The WGAN paper shows some fairly compelling theory and empirical evidence that their approach is strictly superior.
Why do some images end up with floats as pixel values instead of uint8? I’m trying to find a way to type
Division automatically converts to float (at least in Python 3).
Apologies if this has been posted before, but one resource I’ve found particularly useful in trying to understand how and why the Wasserstein GAN fixes the problems of normal GANs is this r/Machinelearning thread , wherein you can see the original author of the paper discussing it and answering questions about it. One particularly valuable framing for me, posted by the author, was:
There are two elements that make the transition to the Wasserstein distance.
Taking out the sigmoid in the discriminator, and the difference between the means (equation 2). While it’s super simple in the end, and looks quite similar to a normal GAN, there are some fundamental differences. The outputs are no longer probabilities, and the loss now has nothing to do with classification. The critic now is just a function that tries to have (in expectation) low values in the fake data, and high values in the real data. If it can’t, it’s because the two distributions are indeed similar.
The weight clipping. This constraints how fast the critic can grow. If two samples are close, therefore the critic will have no option than to have values that are close for them. In a normal GAN, if you train the discriminator well, it will learn to put a 0 on fake and a 1 on real, regardless of how close they are, as long as their not the same point.
In the end, the flavor in here is much more ‘geometric’ than ‘probabilistic’, as before. It’s not of differentiating real from fake. It’s about having high values on real, and low values on fake. Since how much you can grow is constrained by the clipping, as samples get closer this difference will shrink. This is much more related to the concept of ‘distance’ between samples, than to the probability of being from one distribution or the other.
I tried out WGAN on ~11K dog images from cats/dogs redux. Perhaps it’s because i don’t have enough time to train, i.e. 5 weeks, but the results weren’t so hot… Anyone looking for a “quick turnaround” with WGAN may be disappointed. The generator loss bounced around a TON during training, but did seem to continually go down, little by little. I held the learning rate constant at .0001.
After 10 epochs (~3 mins)
Loss_D: -1.547441 Loss_G: 0.754658 Loss_D_real: -0.807306 Loss_D_fake 0.740135
After 250 epochs (~1 hour)
Loss_D: -0.2407 Loss_G: 0.10603 Loss_D_real: -.004035 Loss_D_fake 0.2367
After 2300 epochs (~8 hours):
Loss_D: -0.080403 Loss_G: -0.134346 Loss_D_real: -0.385072 Loss_D_fake -0.304669
Actual doggy images:
Some questions I’m pondering:
- How do we know WGANs aren’t regenerating the same images from the training set? Is there an easy way to confirm this is “new” content?

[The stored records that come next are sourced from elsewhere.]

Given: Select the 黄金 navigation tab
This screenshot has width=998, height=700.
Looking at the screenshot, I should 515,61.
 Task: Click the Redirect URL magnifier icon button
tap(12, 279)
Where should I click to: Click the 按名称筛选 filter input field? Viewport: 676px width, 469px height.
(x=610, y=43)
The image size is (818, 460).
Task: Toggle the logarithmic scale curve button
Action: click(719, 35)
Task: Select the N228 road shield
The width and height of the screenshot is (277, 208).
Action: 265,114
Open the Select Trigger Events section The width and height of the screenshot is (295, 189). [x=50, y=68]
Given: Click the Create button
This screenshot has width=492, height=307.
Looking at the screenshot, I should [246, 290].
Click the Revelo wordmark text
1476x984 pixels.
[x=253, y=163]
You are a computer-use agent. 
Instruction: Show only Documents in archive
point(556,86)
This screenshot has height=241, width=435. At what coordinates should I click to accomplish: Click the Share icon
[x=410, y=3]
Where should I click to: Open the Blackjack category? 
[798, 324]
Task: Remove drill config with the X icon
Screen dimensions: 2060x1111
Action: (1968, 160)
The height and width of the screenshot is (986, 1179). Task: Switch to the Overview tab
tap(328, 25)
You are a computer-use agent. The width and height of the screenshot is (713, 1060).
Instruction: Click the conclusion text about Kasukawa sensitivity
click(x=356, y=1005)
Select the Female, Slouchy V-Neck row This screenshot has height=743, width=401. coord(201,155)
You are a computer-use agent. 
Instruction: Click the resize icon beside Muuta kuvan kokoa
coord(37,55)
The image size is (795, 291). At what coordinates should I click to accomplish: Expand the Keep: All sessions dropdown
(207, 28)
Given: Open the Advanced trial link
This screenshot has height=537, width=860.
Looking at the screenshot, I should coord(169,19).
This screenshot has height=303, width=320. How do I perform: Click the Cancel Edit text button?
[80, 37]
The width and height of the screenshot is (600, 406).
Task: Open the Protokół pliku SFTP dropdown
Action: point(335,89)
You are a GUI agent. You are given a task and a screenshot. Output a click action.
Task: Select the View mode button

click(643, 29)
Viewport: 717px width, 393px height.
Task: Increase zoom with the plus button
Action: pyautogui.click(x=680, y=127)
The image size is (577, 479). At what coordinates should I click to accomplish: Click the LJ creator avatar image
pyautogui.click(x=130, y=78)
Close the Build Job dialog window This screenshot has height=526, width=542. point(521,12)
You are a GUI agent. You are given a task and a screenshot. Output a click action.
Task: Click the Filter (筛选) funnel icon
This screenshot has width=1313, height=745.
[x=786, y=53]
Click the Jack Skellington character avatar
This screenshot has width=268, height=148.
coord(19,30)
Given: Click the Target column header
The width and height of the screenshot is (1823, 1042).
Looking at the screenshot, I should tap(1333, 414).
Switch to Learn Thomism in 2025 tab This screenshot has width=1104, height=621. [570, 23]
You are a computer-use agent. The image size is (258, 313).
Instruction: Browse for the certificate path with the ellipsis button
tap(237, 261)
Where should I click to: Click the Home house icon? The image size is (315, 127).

- What is the max size of images we can realistically generate? The images above are very small.
- How long would this take to train on the 3M LSUN images running on 1 fast GPU?
- Can we do transfer learning with WGAN to speed things up?
- What do the negative loss values above represent?
Most generative model papers show a way to do this - take a look and GAN, DCGAN, and WGAN, and tell us what you find!
Overall, I think your expectations may be too high… There’s too many different kinds of dogs I think, and also our eyes are good at recognizing things that look like real animals. I think of WGAN as being something we should add on top of other generative models (like style transfer, colorization, etc).
Anyone had luck with training the DCGAN with MNIST data set?
I saw some examples on the web where folks used DCGAN and got pretty compelling results using DCGAN.
I tried DCGAN but below are the images I have to date. wondering how far we can push DCGAN to get better results?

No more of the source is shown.